I was fascinated to see that even the critical and detailed response by A Midwestern Doctor to the Newsweek opinion piece "It's Time for the Scientific Community to Admit We Were Wrong About COVID and It Cost Lives | Opinion" by Kevin Bass missed some of the most fundamental arguments against the attempt to revise (shape) the narrative of why they were wrong.
Please read A Midwestern Doctor's analysis and then note:
- Kevin states that this was "the largest public health crisis of our lives," thereby giving some rationale for the dramatic actions taken. Maybe for a moment it appeared that way, but very quickly it became apparent this was not the case to those who were reading and watching carefully. This shaping of the decisions is, in itself, an indicator for me not to trust the article. In the same way that I immediately question an author who addresses a complex and unresolved issue by not-so-casually calling the other side's position "the discredited conspiracy theory of xyz" when no such real discrediting has been made, and no attempt is given to state with clarity what the other side's position is and why they do not find the traditional explanation credible.
- The required long-term testing normally required for such an injection was not close to being completed when the shot was being mandated. What a huge red flag for anyone who was thinking clearly.
- The breaking of the control group, for the flimsiest of reasons, SHOCKED those of us who were paying attention, and should have SHOCKED anyone in the medical field.

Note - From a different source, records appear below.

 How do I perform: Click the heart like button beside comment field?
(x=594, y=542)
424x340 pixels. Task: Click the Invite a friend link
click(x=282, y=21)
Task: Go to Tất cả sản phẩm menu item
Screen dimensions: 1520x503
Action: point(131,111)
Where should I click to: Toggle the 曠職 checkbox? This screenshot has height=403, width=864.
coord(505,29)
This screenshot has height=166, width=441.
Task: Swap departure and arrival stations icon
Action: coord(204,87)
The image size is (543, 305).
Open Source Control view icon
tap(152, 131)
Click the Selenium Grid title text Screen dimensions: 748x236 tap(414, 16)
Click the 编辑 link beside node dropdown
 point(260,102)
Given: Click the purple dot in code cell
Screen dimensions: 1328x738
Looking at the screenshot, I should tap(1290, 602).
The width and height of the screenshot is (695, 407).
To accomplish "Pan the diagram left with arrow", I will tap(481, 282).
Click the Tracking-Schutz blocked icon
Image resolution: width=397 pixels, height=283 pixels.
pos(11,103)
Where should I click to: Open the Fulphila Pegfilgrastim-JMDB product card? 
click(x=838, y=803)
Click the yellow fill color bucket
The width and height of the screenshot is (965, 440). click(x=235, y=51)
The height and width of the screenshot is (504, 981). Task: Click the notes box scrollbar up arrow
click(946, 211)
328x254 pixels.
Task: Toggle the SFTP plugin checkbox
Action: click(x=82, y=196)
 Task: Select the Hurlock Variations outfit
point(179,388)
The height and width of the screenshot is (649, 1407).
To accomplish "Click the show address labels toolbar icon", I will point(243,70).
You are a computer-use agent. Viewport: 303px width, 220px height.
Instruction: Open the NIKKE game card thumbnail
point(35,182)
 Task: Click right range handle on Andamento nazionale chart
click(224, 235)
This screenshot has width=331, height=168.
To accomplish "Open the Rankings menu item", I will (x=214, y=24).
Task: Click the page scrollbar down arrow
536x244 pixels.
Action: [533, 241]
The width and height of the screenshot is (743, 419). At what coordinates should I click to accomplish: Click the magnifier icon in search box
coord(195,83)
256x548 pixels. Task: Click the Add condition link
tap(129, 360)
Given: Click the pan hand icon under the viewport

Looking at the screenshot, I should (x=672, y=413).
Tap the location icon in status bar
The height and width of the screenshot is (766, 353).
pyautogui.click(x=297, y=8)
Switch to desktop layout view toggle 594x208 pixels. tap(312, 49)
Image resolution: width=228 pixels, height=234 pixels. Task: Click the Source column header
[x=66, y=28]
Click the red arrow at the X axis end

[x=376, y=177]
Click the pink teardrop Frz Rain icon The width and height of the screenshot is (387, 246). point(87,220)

- The abdication of the medical field to the principles of informed consent and bodily autonomy was obvious and were and is downright SCARY.
- The hiding of negative information about the side effects, including the FDA stating that it would take 75 years to provide the freedom of information act Pfizer data.
- The vilification of actual safe alternatives seemed clearly designed to allow the continued emergency use authorization, and again, anyone who cared and was paying attention should have noticed this as a huge red flag.
- Kevin states that "the government conspired with Big Tech to aggressively suppress it, erasing the valid political concerns of the government's opponents." This is such a misdirection to frame these as political concerns. THEY WERE ABSOLUTELY SCIENTIFIC AND VALID. This was not about politics for most of us, and framing it as not being sensitive to others' political views--and bringing in class and race to his arguments--is deceptive... enough for me to think that they are intentional.
- This is just total crap: "we have witnessed a massive and ongoing loss of life in America due to distrust of vaccines and the healthcare system..." What Kevin is saying is that the problem here is that by not being politically, racially, and class sensitive that this caused people to be vaccine-hesitant, and that cost lives. NO, what's costing lives is the administration of an untested, seriously problematic, ingredient-secret shot into a huge percentage of the world's population.
I understand that there are some deep psychological issues associated with people going along with the mandates and restrictions. But to claim now that you should have known better--but without actually stating the really important medical reasons why you should have known better, and pretending they were political and privilege-oriented, does appear to make this particular opinion piece seem like part of an attempt to re-shape the narrative now that so much damning evidence is becoming clear.
No, you hurt people and tread on sacred personal rights, so SHAME ON YOU. And double shame on you for now trying to reframe what the problem actually is.